Now I am pretty sure that a brand new Honda engine is not going to burn about 12 oz of oil in about an hour of use, so I have to assume that the dealer did not adequately fill the engine with oil. I also don't think that running the engine 12 oz low on oil is going to damage it, but just wanted to give everyone a heads up to not assume all is good like I did and double check yourself because I guess it could've been much worse!


----------



## BlowerMods1 (Jan 11, 2020)

I would find another dealer to service your machine during warranty. Can't be trusted. No excuse for that.


----------



## RedOctobyr (Mar 2, 2014)

That's too bad, sorry. Disappointing on a new dealer-checked machine. 

Was it still within the acceptable range on the dipstick? If so, I'd finish filling it, and keep it as a lesson learned. If it was below the range on the dipstick, then I might consider talking to the dealer.


----------



## NWRider (Jan 6, 2020)

RedOctobyr said:


> That's too bad, sorry. Disappointing on a new dealer-checked machine.
> 
> Was it still within the acceptable range on the dipstick? If so, I'd finish filling it, and keep it as a lesson learned. If it was below the range on the dipstick, then I might consider talking to the dealer.


Oil was just showing on the bottom part of the dipstick, not sure if that is in "range" cause the Honda manual says the following (see attachment):


----------



## orangputeh (Nov 24, 2016)

common sense would dictate ( for any new snowblower ) to go over the whole machine before using. loose hardware , low oil , check all operations , check all adjustments.

you find anything.......bring it back.


----------



## Spawn.Qc (Dec 24, 2019)

I had the exact same thing here on mine! The oil was barely touching the dip stick... made sure I was level, I was... so I added enough to reach the middle of the dipstick scale.. when I was done with the first 10 hours, I flushed and fill to Honda spec.. 

I’ll be doing my maintenance myself! Trust me!


Envoyé de mon iPhone en utilisant Tapatalk


----------



## Ziggy65 (Jan 18, 2020)

Sounds like the dealer may have checked oil level with dipstick threaded in. Honda manual says to check the oil without threading in the dipstick. I would let the dealer know that the oil level was low when you received the machine, the person doing the pre service could be sending all machines out low on oil?


----------



## johnwick (Dec 16, 2019)

Ziggy65 said:


> Sounds like the dealer may have checked oil level with dipstick threaded in. Honda manual says to check the oil without threading in the dipstick. I would let the dealer know that the oil level was low when you received the machine, the person doing the pre service could be sending all machines out low on oil?




Exactly. It’s likely an honest yet very serious mistake. You should let them know and I’m sure they would appreciate it.


----------



## tpenfield (Feb 24, 2015)

NWRider said:


> . . . . the oil was only showing by just about 3/8 of an inch on the dipstick. Put oil in the machine and it took 12 oz and now shows about 1/2 inch from the top of the dipstick (didn't want to overfill). .

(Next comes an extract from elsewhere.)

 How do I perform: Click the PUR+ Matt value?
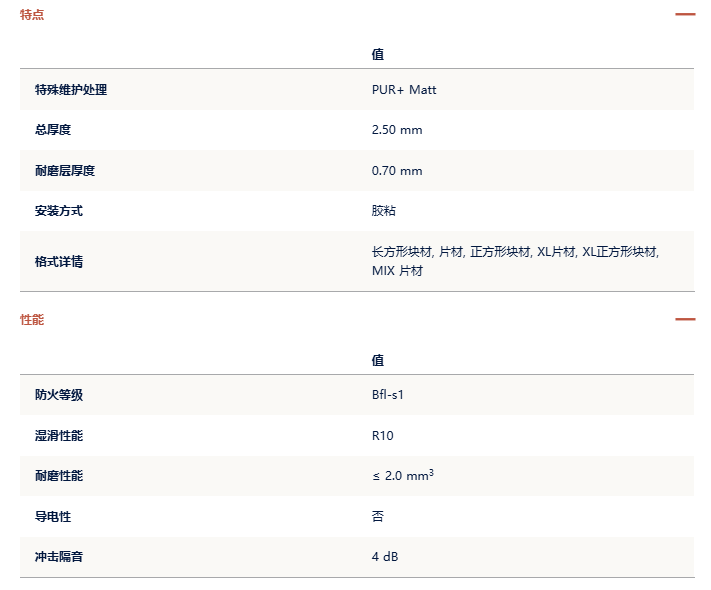pyautogui.click(x=404, y=90)
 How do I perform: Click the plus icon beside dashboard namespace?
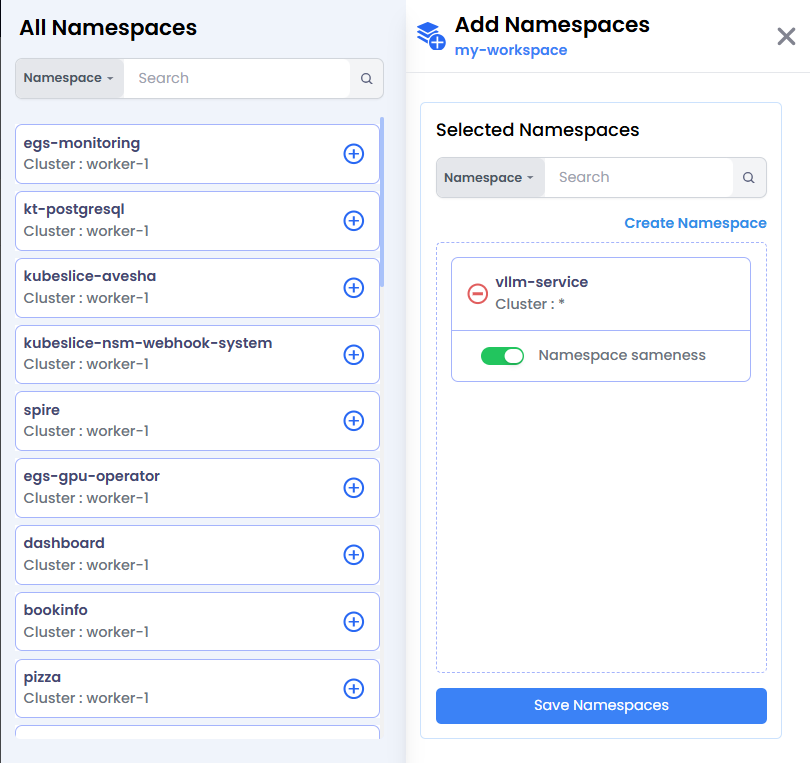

I am not sure what you mean by the 3/8" and 1/2" comments. lain: Usually there are markings on the dip stick that show the min/max level that thew oil should be.


Are you saying that the oil was 3/8" below the minimum when you checked it. and after adding oil it is now in the proper range??? Sounds like the machine only had about 20 oz of oil in it.


Bad, bad dealer . . . :sad2:


----------



## TD-Max (Jan 2, 2020)

I just picked up a new 1332 ATD this past weekend. Prior to moving out of the shop the mechanic held me up so he could top off the oil and gas because he checked and they were not full. Even offered me the rest of the bottle of Honda oil.


----------



## NWRider (Jan 6, 2020)

tpenfield said:


> I am not sure what you mean by the 3/8" and 1/2" comments. lain: Usually there are markings on the dip stick that show the min/max level that thew oil should be.
> 
> 
> Are you saying that the oil was 3/8" below the minimum when you checked it. and after adding oil it is now in the proper range??? Sounds like the machine only had about 20 oz of oil in it.
> ...


The oil dipstick only has these criss cross type patterns on it (please click on diagram from owners manual below to enlarge) and it doesn't depict a minimum level or maximum level. So I mentioned an approximate distance of the oil level being 1/2" down from the very top of the dipstick and 3/8" above the very bottom of the dipstick. Hopefully this makes sense?


----------



## tabora (Mar 1, 2017)

tpenfield said:


> I am not sure what you mean by the 3/8" and 1/2" comments. lain: Usually there are markings on the dip stick that show the min/max level that thew oil should be.
> Are you saying that the oil was 3/8" below the minimum when you checked it. and after adding oil it is now in the proper range??? Sounds like the machine only had about 20 oz of oil in it.
> Bad, bad dealer . . . :sad2:





NWRider said:


> The oil dipstick only has these criss cross type patterns on it (please click on diagram from owners manual below to enlarge) and it doesn't depict a minimum level or maximum level. So I mentioned an approximate distance of the oil level being 1/2" down from the very top of the dipstick and 3/8" above the very bottom of the dipstick. Hopefully this makes sense?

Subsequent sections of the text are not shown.